Sunday, October 20, 2013

Review Artikel : Gelar....Mabuknya Pendidikan

Sekali lagi, Indonesia dihadapkan pada kasus yang mencoreng nama pendidikan. Kasus jual beli gelar yang dipraktekkan oleh IMGI. Cara memperoleh gelar ini sangatlah mudah, Anda tinggal menyetor 10-25 juta, dan Anda dapat gelar yang Anda inginkan..Tinggal pilih...apakah S1, S2, atau S3....benar-benar edan! Sebagian orang mabuk kepayang akan nilai gelar yang memabukkan. Dan tidak tanggung-tanggung yang pernah membeli gelar dari IMGI ini...sekitar 5000 orang.
Ini adalah protet buram masyarakat Indonesia yang memuja gelar melampaui batas. Dengan titel, seakan-akan masa depan lebih mudah. Padahal, nasib ditentukan oleh kerja keras...dan sebagian masyarakat Indonesia mencari jalan pintas. Tak heran, jika kasus wakil rakyat yang melakukan jual beli gelar agar kelihatan mentereng menyeruak di mana-mana. Dan dengan kepala kosong, mereka mencoba mengkonsepsikan pemerintahan Indonesia. Apa yang terjadi? Undang-undang sekedar lobi-lobi politik dimana semuanya UUD (ujung-ujungnya duit).

Tidakkah kita semua miris lihat kenyataan ini? Lalu apa gunanya gelar kalau ternyata dia hanya kedok belaka? 



Artikel diatas terdapat dalam sebuah blog bernama Pendidikan Indonesia. Artikel diatas meupakan sindiran sinisme terhadap semakin buramnya potret pendidikan Indonesia yang kini semakin canggih dalam memanipulasi data seseorang. Memanipulasi gelar agar terlihat intellect demi meraih sebuah tujuan tertentu. Menghalalkan segala cara agar tujuan tersebut dapat dicapai. Salah satu contoh tujuan yang disinggung dalam artikel tersebut adalah tujuan politik. Dimana seseorang rela mengeluarkan sejumlah dana tertentu untuk membeli sebuah titel pendidikan sebagai salah satu senjata dalam meraih simpatik massa. Pencantuman gelar dalam ajang kampanye kerap dinilai sebagai elemen penting yang wajib disisipkan didalam nama calon anggota legislatif. Para calon anggota legislatif tersebut merasa bahwa hal tersebut dapat mempengaruhi masyarakat agar percaya bahwa yang bersangkutan memiliki kapasitas yang mumpuni untuk menduduki kursi kepentingan tersebut. 

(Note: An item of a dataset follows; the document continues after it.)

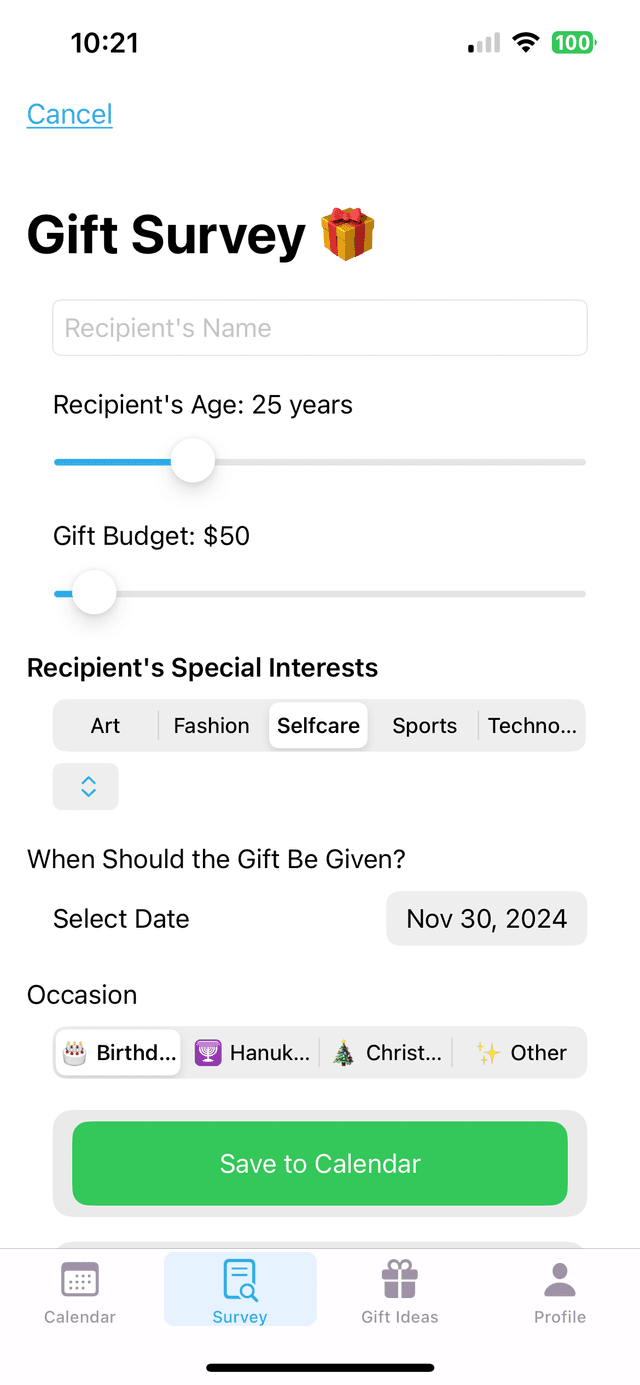Screen dimensions: 640x1385
Task: Open the Profile person icon
Action: click(x=559, y=1278)
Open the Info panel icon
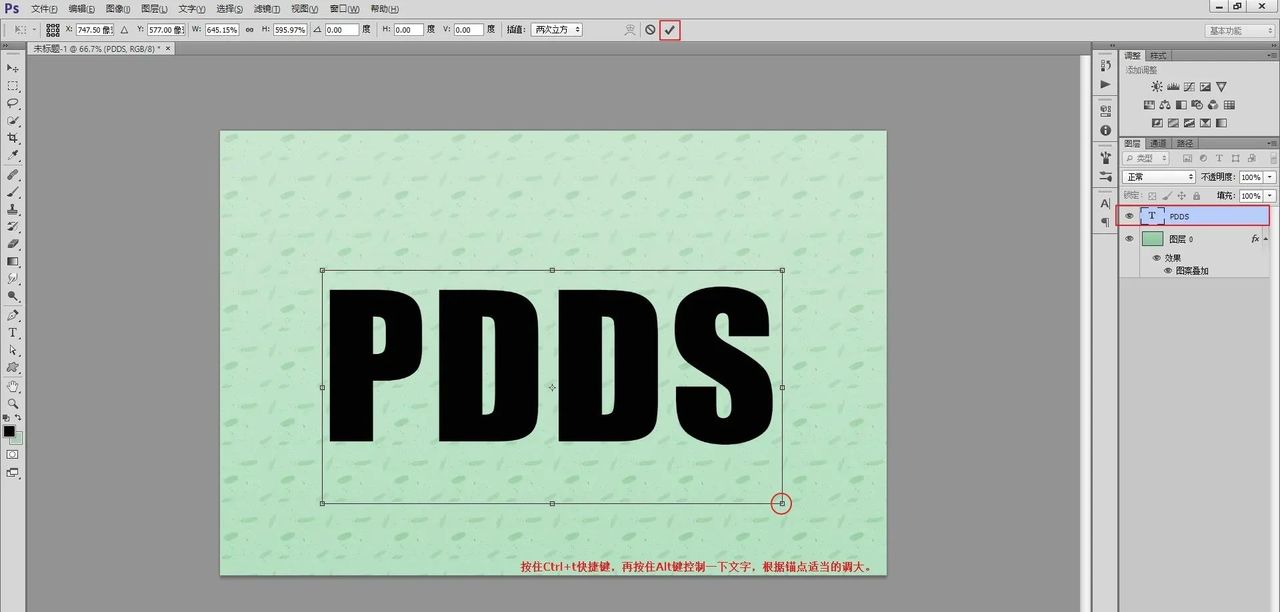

Memang tak dapat dipungkiri daya tarik seseorang yang memiliki intelektualitas tinggi memberikan dampak trust atau percaya terhadap individu yang bersangkutan. Dengan pengetahuan yang luas serta pengalaman yang kaya, masyarakat merasa dapat memercayakan atau melimpahkan kewenangan legislatif terhadap para calon terpilih. Berangkat dari asumsi ini, banyak para calon yang memodifikasi riwayat pendidikan mereka,  yang sebetulnya tidak pernah dienyam seperti yang tertera pada gelarnya. Luar biasa, bukan?
Namun, seleksi alam tetap berlaku. Banyak anggota DPR yang telah terbukti memalsukan ijazah, dan gelar akademisnya berakhir dengan menanggalkan jabatannya. Walaupun seleksi alam terus berjalan, alangkah baiknya jika jauh sebelum mereka terpilih menjabat posisi tersebut, masyarakat seharusnya tidak memilih calon-calon yang tong kosong nyaring bunyinya. Masyarakat tentunya harus dapat membedakan seseorang yang memang betul-betul intellect akan memliki kharisma yang berbeda. Serta, dalam kampanye mereka lebih berfokus terhadap langkah-langkah konkret kearah perubahan, daripada sekedar janji manis yang bersifat fatamorgana. Kemampuan intelektualitas seseorang tidak selamanya diindikasikan dalam sebuah ijazah, atau gelar semata. Justru kemampuan softskill lebih banyak berperan dalam aplikasi dari kemampuan akademis tersebut. 

Tentunya perilaku tercemar ini ada sanksi hukumnya, salah satu diantaranya adalah dibebastugaskan atau dicopot dari jabatannya. Jika pemerintah mampu memperketat sistem pencalonan serta tata tertib sanksi yang berlaku jika seseorang terbukti melakukan tindakan kecurangan dan masyarakat mampu merubah pandangan tentang kepentingan sebuah embel-embel gelar, maka kasus seperti ini mungkin tidak akan terjadi lagi.